WISCONSIN ELECTION UPDATE: Congresswoman calls for federal investigation of botched election

April 10, 2011

Huffington Post -WASHINGTON — After the bombshell announcement that a Waukesha County clerk forgot to report thousands of votes in Wisconsin’s Supreme Court election, Rep. Tammy Baldwin (D-Wis.) is asking U.S. Attorney General Eric Holder to involve the federal government in the ongoing investigation.

Last Tuesday’s election, which pitted conservative incumbent David Prosser against progressive candidate JoAnne Kloppenburg, appeared to end with Kloppenburg winning by a razor-thin margin, with initial results showing her just a couple of hundred votes ahead. But on Thursday, Waukesha County Clerk Kathy Nickolaus held a dramatic press conference and admitted that she had forgotten to report the votes of the city of Brookfield. The adjusted total gave Prosser a 7,500-vote advantage.

On Friday evening, Baldwin sent a letter to Holder, saying that many of her constituents had expressed concern about the announcement. She requested that the Department of Justice’s Public Integrity Section, which oversees the federal prosecution of election crimes, investigate the handling of Waukesha County’s vote records.

“For our democracy to endure, we, the people, must have faith in its laws and system of justice, including faith that our elections for public office are fair and free from any manipulating or tampering,” wrote Baldwin. “Following this week’s election for the Wisconsin Supreme Court, numerous constituents have contacted me expressing serious doubt that this election was a free and fair one. They fear, as I do, that political interests are manipulating the results.”

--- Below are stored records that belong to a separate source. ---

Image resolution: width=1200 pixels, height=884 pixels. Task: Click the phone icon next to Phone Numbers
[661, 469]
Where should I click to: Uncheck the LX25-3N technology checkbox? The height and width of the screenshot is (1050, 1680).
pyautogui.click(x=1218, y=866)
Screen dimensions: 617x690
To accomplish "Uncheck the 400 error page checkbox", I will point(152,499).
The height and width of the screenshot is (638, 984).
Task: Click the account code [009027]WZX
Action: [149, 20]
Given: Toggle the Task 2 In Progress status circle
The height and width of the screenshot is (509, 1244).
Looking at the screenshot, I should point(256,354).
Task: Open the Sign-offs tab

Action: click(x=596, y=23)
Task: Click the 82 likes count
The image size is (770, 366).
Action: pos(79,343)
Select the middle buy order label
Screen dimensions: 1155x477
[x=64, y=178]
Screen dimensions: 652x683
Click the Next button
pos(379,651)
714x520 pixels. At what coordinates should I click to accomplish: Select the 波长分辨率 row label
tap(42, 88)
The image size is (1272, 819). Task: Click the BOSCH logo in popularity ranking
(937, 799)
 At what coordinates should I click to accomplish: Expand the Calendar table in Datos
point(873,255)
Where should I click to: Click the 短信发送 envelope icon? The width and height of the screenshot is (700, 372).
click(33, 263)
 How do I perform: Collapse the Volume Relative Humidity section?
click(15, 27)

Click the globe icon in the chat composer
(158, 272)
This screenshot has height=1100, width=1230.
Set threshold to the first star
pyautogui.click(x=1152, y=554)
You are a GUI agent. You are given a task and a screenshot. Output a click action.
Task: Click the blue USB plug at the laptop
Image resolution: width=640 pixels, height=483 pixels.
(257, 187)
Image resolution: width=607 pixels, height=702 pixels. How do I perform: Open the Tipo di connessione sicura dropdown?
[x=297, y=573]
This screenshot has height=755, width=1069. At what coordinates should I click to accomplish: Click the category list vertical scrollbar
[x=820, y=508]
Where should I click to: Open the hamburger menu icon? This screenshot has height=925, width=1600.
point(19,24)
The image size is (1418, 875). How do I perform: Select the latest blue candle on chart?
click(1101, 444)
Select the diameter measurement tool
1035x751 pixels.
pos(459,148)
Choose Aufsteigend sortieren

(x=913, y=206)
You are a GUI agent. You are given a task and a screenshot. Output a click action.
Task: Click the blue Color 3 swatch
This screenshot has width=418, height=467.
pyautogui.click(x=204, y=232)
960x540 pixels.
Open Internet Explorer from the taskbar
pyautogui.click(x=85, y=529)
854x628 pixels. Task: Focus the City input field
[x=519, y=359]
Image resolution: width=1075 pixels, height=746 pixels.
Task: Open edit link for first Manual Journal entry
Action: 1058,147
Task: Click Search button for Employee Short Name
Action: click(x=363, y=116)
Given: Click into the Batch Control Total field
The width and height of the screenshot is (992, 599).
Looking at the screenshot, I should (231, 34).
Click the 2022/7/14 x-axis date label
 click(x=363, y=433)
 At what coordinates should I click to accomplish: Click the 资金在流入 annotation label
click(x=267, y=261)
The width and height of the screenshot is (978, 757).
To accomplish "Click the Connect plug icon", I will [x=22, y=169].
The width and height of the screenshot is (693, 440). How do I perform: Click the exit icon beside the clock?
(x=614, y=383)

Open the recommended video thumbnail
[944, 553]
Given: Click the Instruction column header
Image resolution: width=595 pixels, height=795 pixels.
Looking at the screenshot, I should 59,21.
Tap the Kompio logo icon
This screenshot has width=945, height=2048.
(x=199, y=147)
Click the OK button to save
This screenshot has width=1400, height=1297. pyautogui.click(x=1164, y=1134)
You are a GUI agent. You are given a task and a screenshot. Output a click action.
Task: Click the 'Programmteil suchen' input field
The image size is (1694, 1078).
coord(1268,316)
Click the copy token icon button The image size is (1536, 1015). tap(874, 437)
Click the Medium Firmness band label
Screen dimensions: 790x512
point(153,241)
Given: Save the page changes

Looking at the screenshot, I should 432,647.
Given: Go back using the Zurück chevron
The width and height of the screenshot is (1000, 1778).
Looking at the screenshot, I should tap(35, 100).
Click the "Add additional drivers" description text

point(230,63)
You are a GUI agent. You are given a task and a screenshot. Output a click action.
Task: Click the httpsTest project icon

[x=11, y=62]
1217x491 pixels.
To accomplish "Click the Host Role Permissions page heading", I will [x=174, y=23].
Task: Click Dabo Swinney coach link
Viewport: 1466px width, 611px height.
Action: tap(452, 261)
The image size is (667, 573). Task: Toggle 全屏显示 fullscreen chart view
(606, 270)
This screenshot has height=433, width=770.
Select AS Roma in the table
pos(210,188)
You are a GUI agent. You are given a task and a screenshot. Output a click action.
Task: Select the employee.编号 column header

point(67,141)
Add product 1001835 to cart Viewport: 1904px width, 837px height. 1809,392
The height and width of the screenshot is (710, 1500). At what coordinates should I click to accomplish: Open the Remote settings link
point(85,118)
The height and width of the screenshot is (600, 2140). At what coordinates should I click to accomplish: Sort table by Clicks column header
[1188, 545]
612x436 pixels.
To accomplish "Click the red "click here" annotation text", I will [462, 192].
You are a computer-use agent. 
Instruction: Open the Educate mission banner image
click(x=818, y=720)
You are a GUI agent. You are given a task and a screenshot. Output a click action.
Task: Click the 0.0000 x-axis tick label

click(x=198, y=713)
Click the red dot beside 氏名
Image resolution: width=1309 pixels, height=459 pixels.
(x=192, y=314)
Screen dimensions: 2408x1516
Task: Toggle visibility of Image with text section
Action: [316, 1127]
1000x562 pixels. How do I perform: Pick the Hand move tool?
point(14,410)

Huffington Post – Faith in America’s electoral-tabulation processes took a hit late this week when a Wisconsin county clerk who announced a bombshell correction: nearly 15,000 missed votes, which dramatically upended the state’s supreme court race.

The clerk described her mistake as “human error … which is common in this process.” While an ongoing review by state election officials will ultimately provide the best evidence, both turnout statistics and historical precedent generally support her claim.

Unofficial tallies for Tuesday’s special election gave Democratic-backed challenger JoAnne Kloppenberg an extremely slim lead over incumbent Wisconsin Justice David Prosser — just 204 votes out of nearly 1.5 million cast. But on Thursday, Waukesha County Clerk Kathy Nickolaus announced that the early counts had missed roughly 15,000 votes, mostly due to the omission of the entire city of Brookfield. Kloppenberg’s revision put Prosser ahead by 6,744 votes, leaving Kloppenberg hard-pressed to catch up.

Reviews of the election turnout statistics by Craig Gilbert of the Milwaukee Journal Sentinel and by FiveThirtyEight’s Nate Silver show that the revised Waukesha results appear more plausible than those initially reported. As Gilbert wrote, the addition of nearly 15,000 votes “puts that county’s turnout rate more in line with the neighboring GOP strongholds of Ozaukee and Washington counties.”